I recently moved to Cork with my wife who is from Cork. I'd love to make some new friends in Cork that are not just my wifes friends or just through work. Am 30 and not really a sporty guy so joining a team is probably a no go. Are there any other things to do in Cork that people might know of?


----------



## Leper (20 May 2011)

I know that whenever we changed location the first thing I did on arrival was join the local GAA club.

I know you are no sporty, so look to other clubs e.g Toastmasters, Walking clubs etc.


----------



## silverwake (21 May 2011)

You don't happen to play drums, or guitar, or sing decently... do you?


----------



## Complainer (21 May 2011)

Start volunteering; http://www.boards.ie/vbulletin/showthread.php?t=2056244253


----------



## overdraftman (23 May 2011)

You don't need to be sporty to join Tag Rugby and it's def the best way to meet new ppl.

I lived there two years ago and found it difficult to meet new people. Photography classes or less intensive night classes are great as there's more conversation involved.


----------



## mradaly01 (23 May 2011)

Also, sporty - but not too much so... Softball (think rounders meets baseball) - people with different backgrounds / ages (mid 20's to mid 30's) on a Tuesday night at 7pm - UCC Farm in Bishopstown... open to men & women... all standards... runs for the summer season - just started, and accepting new people throughout the first few weeks...If you are interested, send me a p.m.


----------



## porridge (23 May 2011)

Cork is a very strong area for Macra Clubs, my husband (32) and I (28) are both members. We have made some great friends through Macra. 

We started by going to the social events e.g cinema nights, parties, dinner dances etc. And when we felt more comfortable, we got involved in the sports and competitions e.g tag rugby, drama, 5 a side soccer etc.


----------



## Superman (24 May 2011)

There is a big thing for dance in Cork at the moment - salsa etc.
These are very social - combining the classes with the dance events and weekly events.  A lot of people do it as couples - and there are loads in the 30's age group.


----------



## snowdrop (25 May 2011)

Considered joining a choir?
I joined a community acapella choir in january and enjoying it so far. Didn't know anyone in the group. interesting songs, nice group of people, slightly alternative if you know what i mean.
Big shortage of male singers so you'd be really welcomed. Kinsale area. Very casual, age range 20s to 40s mostly.

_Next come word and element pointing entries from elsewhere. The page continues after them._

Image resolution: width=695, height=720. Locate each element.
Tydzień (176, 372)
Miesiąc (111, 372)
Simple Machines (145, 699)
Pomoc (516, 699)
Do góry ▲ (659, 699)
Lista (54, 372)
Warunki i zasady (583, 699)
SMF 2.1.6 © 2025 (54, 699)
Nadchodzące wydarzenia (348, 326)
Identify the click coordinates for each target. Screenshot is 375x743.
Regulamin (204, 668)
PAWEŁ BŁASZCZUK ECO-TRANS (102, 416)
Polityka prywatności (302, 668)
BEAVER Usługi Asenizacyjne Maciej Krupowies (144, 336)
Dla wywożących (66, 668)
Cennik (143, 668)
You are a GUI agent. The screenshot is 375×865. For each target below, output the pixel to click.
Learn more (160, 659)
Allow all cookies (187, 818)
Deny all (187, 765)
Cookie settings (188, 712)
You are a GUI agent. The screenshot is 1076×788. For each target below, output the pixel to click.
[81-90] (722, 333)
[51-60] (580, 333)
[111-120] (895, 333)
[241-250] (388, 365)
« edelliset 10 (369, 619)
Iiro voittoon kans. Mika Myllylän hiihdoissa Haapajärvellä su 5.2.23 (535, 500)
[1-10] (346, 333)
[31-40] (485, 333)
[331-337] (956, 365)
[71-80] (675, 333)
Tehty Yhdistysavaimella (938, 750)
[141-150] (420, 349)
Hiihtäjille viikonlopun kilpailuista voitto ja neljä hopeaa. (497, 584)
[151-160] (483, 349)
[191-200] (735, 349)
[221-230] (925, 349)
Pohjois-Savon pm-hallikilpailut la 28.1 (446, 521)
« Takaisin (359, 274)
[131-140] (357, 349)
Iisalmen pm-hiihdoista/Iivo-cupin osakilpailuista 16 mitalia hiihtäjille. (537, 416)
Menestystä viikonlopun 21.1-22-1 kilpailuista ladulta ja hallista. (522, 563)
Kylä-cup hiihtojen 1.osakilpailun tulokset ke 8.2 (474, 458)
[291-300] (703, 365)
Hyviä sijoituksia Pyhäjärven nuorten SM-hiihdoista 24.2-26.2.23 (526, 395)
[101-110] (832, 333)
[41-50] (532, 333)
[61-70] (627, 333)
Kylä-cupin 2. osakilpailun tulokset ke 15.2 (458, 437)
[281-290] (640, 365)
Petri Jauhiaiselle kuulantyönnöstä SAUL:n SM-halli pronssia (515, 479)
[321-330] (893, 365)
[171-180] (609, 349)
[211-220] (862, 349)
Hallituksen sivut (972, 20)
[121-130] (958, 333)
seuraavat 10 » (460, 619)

OH and I blow-ins too . . . 15 years on.

If you're into motorbikes, there are clubs and groups that go out for rides just at weekends - 'fairweather' bikers ;-)
OH does a fair bit of this when weather's good.

if you like food; consider joining the local 'slow food' chapters - see www.slowfoodireland.com


----------



## Yorrick (25 May 2011)

Someone suggested the hill walking. Great mix of people and ages. Only problem it is addictive


----------



## Molli (28 May 2011)

Would you be interested in getting involved in Community Games? They are always looking for help, and its not all sporting events. I had many great years with that organisation and met many lovely people.


----------